I tell her that some Sundays, when I arrive, I’m surprised she’s still alive. The place is trashed. She hasn’t eaten. The meals I’ve left in the freezer are still there. Sometimes the door is unlocked. Sometimes the oven is on. I asked her to come live with me, but she said no. This was her home. She didn’t want to leave Gary. She’d been there her entire life. She grew up there.

 

“There are neighbors,” I say. “One lady checks on her once a week, gets the mail, makes sure there’s enough food. She’s seventy-five but she gets along better than my own mom. But everyone has their own life. I can’t expect them to babysit a grown woman for me.” I tell her that there’s also my aunt, Valerie, who lives nearby in Griffith. She helps out, from time to time. I’m hoping that Valerie has figured it out somehow: a call from the neighbor, seeing me on TV. I’m hoping she’s figured out that my mother’s alone and that she’s doing something, anything, to fix the situation.

 

My mother didn’t know about the nursing home, but she never wanted to be an inconvenience. This was the best I could do.
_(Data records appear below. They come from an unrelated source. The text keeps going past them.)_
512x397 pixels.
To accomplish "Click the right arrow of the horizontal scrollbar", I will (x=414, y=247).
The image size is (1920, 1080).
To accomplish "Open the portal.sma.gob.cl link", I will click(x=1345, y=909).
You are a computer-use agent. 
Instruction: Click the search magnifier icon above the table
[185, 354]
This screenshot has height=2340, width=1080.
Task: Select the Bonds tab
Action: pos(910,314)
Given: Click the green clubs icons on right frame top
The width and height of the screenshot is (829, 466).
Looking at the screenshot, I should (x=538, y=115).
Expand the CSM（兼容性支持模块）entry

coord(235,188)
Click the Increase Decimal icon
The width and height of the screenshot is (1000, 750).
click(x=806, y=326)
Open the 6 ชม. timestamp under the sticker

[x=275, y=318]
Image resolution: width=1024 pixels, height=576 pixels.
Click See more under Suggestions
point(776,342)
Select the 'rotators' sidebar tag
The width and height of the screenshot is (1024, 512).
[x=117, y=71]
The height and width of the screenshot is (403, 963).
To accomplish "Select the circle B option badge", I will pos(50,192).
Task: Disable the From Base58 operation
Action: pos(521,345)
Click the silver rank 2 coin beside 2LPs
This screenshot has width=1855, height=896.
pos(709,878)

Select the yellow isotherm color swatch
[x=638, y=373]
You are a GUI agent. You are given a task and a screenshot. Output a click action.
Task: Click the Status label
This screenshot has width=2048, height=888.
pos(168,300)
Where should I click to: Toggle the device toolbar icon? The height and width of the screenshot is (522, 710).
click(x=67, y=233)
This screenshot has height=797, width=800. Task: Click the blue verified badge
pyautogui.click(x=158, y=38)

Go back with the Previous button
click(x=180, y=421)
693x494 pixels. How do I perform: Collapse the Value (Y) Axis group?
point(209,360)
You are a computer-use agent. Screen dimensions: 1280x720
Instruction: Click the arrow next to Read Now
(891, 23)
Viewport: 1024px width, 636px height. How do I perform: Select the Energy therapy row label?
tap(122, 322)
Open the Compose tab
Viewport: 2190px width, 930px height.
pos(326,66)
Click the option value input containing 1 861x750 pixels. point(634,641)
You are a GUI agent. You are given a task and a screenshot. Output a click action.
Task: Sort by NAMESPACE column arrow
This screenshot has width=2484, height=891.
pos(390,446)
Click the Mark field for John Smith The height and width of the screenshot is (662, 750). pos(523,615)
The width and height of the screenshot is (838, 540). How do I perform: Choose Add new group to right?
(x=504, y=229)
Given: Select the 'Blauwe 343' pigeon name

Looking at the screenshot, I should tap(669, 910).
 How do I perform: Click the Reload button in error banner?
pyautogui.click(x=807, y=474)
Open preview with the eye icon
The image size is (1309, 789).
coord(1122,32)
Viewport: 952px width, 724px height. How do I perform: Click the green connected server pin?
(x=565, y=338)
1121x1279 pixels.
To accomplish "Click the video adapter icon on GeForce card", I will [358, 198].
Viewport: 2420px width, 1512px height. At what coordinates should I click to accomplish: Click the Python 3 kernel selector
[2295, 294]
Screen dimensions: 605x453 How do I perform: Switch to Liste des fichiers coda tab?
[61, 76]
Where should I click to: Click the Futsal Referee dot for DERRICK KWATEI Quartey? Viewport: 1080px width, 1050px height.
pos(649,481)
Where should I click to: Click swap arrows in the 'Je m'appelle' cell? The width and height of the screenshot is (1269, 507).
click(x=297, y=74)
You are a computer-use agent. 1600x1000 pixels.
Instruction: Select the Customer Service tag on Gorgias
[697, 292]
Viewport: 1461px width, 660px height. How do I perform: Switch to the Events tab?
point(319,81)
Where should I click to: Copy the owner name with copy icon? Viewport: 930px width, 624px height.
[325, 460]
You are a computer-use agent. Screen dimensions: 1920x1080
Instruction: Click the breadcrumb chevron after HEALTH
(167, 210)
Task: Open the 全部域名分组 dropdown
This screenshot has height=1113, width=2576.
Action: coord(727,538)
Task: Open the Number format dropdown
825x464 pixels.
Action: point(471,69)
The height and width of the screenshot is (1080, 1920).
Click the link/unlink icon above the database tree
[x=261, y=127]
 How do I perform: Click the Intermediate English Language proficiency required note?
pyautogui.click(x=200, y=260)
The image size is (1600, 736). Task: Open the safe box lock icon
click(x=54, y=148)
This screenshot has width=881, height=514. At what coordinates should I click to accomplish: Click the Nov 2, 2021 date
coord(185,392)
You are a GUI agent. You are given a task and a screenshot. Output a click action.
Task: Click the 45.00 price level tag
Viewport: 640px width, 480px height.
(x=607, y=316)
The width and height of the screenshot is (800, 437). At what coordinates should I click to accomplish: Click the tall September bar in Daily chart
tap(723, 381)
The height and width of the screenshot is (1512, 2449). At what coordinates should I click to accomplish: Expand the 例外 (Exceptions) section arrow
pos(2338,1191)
A compromise.

 

But I know that a nursing home is a shitty compromise. Nobody wants to live in a nursing home. But there wasn’t a better option.

 

I grab my coat from the arm of a chair. I’m upset with myself. I’ve let my mother down. I force my shoes onto my feet, slam my arms into the coat. I won’t look at her. I nearly run her over to get at the door.

 

“It’s snowing,” she says. She’s not quick to move. She lays her hand on my arm and tries to stop me but I shrug her off. “No one belongs outside on a night like tonight.”

 

“I don’t care.” I push past her and open the door. She hoists the cat into her hands so it won’t run away. “I need some fucking air,” I say, slamming the door.

 

 

 

 

 

Eve

 

Before

 

In the days after Thanksgiving a woman microwaves her three-week-old infant and another slashes her three-year-old’s throat. It’s not fair. Why have these ungrateful women been blessed with children when mine has been taken from me? Have I been that bad of a mother?

 

The weather on Thanksgiving was like spring: temperatures in the sixties, plenty of sun. Friday, Saturday and Sunday were more of the same, though even as we ate the last bites of leftover mashed potatoes and stuffing, the makings of a typical Chicago winter were in the works. The weathermen warn us for days of the impending snowstorm that’s to arrive Thursday night. The grocery stores have run out of bottled water as people prepare to take shelter in their homes; my God, I think, it’s winter, an annual certainty, not the atomic bomb.

 

I take advantage of the warm weather to decorate the home. I’m certainly not in the cheery holiday spirit, but I do it nonetheless—to stave off boredom and the dreadful thoughts that fill my mind. To enliven the home, not that James or I will notice, but just in case. Just in case Mia is here for Christmas to enjoy it, the tree and the lights and her aging, childhood stocking with the embroidered angel whose hair is beginning to fall off.